The Social Network: No, really, why?

Sometimes you come across something that is utterly, mind-bogglingly confusing. Bewildering. Weird. It grabs you, and anytime you see something that reminds you of it, you stop for a second: how does that even work? what are they thinking? no, really, why?

Which is exactly what I think every time I see Jesse Eisenberg’s distinctively arrogant geek-hipster expression behind the neon-green GENIUS. PUNK. BILLIONAIRE. (really now?) on one of The Social Network movie posters. Followed closely by: Why is this not a made-for-tv movie on TBS?

Because don’t get me wrong, I love the idea of dramatic tech industry movies. I am, after all, a former Machead who popped popcorn and made a date to watch the Mac vs. PC epic Pirates of the Silicon Valley. But that featured Noah Wyle, Anthony Michael Hall and Bill Gates crashing rental-car Ferraris. As far as I can tell, The Social Network features Harvard underwear, Jesse Eisenberg being intense and full of himself, and Justin Timberlake.

● **Given information**

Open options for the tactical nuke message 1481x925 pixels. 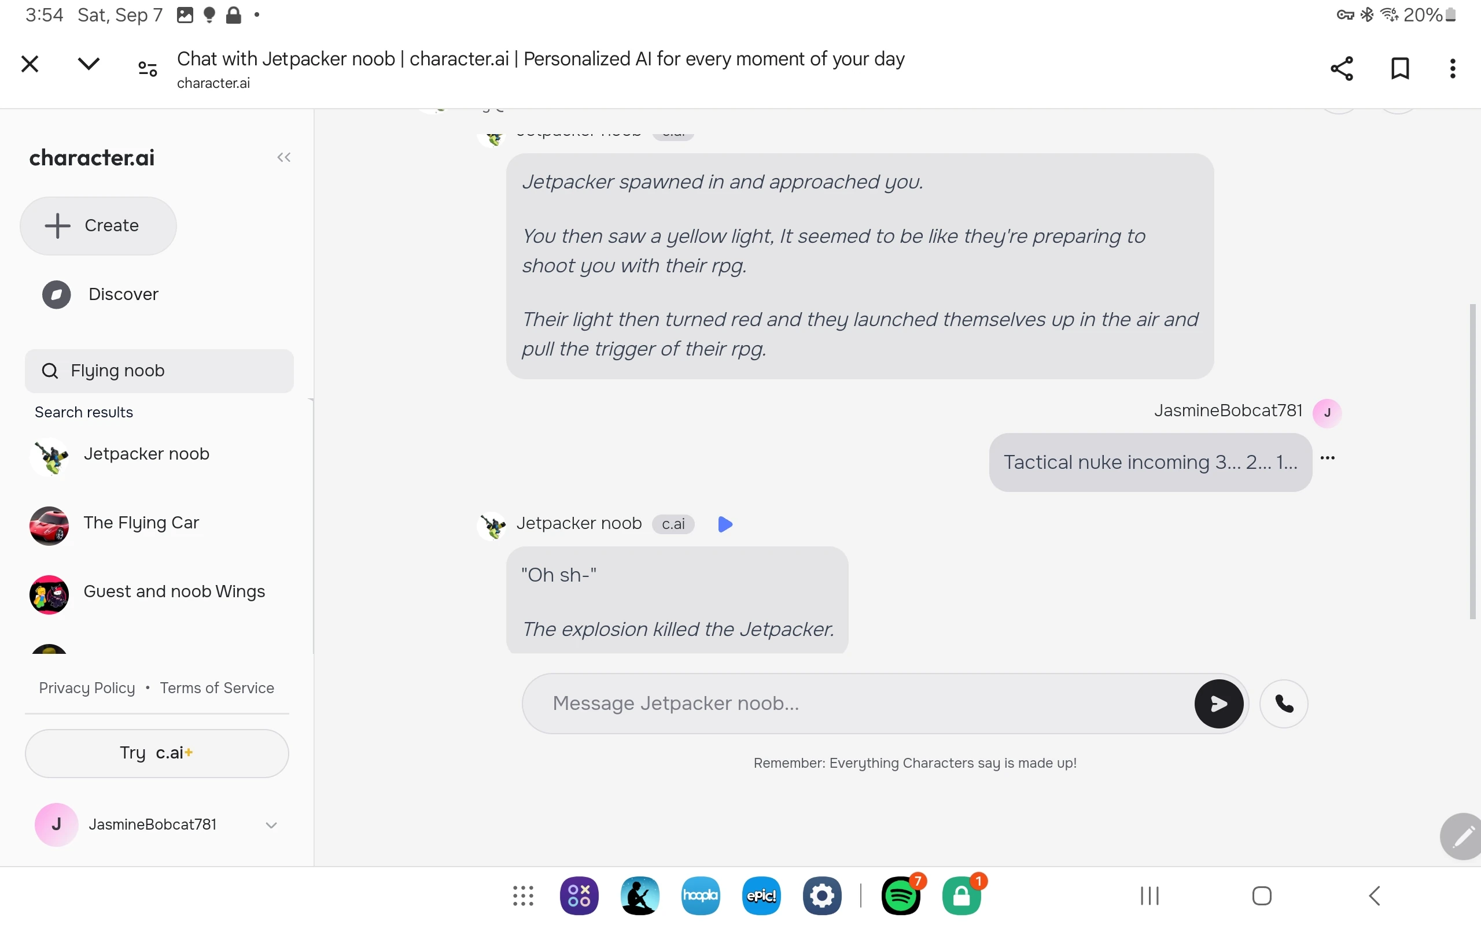(1327, 458)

● **Explore the material**
a: In the commentary on The Social Network, rewrite the passage starting with "Which is exactly" and going on through "movie on TBS?", changing "TBS" to "HBO".
b: Translate this sentence from the commentary on The Social Network into Spanish: "Sometimes you come across something that is utterly, mind-bogglingly confusing."
c: Resume the commentary on The Social Network from its last sentence and carry it forward.

● **Answers for each item**
a:
Which is exactly what I think every time I see Jesse Eisenberg’s distinctively arrogant geek-hipster expression behind the neon-green GENIUS. PUNK. BILLIONAIRE. (really now?) on one of The Social Network movie posters. Followed closely by: Why is this not a made-for-tv movie on HBO?

b: A veces uno se topa con algo que resulta total y alucinantemente desconcertante.

c:
It doesn’t help that I don’t like Facebook – it’s full of account choking games, connects me with people I would prefer to imagine had been vaporized in a hushed-up nuclear accident, and my parents are on it – or that (given that I live in New York) every new media outlet is shrieking with glee over it, but really: this is a tv movie. That they’re showing in theatres. Which means it’s a tv movie with a hilariously overdramatic soundtrack and line readings that make the actors sound like they’ve mistaken Facebook for the cure for cancer.

I’ll rent it. Maybe.

If I’m really bored.

Or just watch Pirates of the Silicon Valley again.